Les sorties ciné du 22 novembre 2017

La construction du "je", en opposition au déterminisme social et à l'homophobie avec MARVIN, un set et match féministe contre la théorie du genre et la misogynie avec BATTLE OF THE SEXES : la semaine ciné met un coup de raquette aux esprits étriqués...

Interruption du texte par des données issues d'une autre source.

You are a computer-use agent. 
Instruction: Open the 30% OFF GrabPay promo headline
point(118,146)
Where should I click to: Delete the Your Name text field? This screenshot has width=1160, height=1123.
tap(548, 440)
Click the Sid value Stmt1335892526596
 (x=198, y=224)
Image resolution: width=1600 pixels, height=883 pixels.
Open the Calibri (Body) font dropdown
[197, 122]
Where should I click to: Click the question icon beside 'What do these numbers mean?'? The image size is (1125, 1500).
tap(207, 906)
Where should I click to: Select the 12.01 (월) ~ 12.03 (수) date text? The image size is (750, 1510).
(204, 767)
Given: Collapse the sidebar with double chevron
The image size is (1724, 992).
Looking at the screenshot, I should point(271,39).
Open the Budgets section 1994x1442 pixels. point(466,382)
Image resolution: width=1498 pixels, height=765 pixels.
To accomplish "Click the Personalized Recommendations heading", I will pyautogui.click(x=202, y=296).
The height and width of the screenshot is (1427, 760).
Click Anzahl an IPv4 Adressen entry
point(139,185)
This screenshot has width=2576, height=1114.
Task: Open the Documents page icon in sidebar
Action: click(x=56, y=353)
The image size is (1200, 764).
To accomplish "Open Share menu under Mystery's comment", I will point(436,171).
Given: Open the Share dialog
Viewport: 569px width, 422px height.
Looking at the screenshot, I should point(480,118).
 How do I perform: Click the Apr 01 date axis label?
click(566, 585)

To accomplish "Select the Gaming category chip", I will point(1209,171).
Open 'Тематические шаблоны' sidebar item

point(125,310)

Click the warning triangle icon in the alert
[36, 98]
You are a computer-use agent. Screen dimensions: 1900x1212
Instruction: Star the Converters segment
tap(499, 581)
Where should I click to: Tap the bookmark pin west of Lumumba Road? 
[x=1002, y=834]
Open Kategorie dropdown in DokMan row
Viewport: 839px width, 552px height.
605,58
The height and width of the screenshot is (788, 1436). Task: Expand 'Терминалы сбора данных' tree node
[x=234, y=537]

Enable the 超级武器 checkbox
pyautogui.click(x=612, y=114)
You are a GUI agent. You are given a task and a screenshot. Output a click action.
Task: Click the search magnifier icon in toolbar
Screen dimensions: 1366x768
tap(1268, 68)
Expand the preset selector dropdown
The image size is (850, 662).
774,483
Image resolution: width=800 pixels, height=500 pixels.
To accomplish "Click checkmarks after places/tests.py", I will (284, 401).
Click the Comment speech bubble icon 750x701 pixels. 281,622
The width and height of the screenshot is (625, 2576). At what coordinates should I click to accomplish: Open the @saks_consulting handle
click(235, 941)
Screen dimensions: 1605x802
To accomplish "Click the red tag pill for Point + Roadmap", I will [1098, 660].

Les sorties ciné du 22 novembre 2017
© Twentieth Century Fox France

Battle of the Sexes

Le match de l'année ! Emma Stone et Steve Carell se renvoient la balle avec brio et humour pendant les 2 heures qui font de cette comédie punchy un biopic indispensable. Si le jeu des acteurs nous bluffent, c'est le combat derrière le match qui nous scotche à notre fauteuil. En montant au créneau (et au filet), Billie Jean King nous donne envie de rejoindre le mouvement pour taper sur la misogynie. On admire le courage cette bande de filles prête à tout pour changer l'histoire. On rit, on stresse, on s'emballe... pour finir totalement conquis par cette guerre des sexes. Fiona Ipert

Battle of the Sexes, avec Emma Stone et Steve Carell (2h02)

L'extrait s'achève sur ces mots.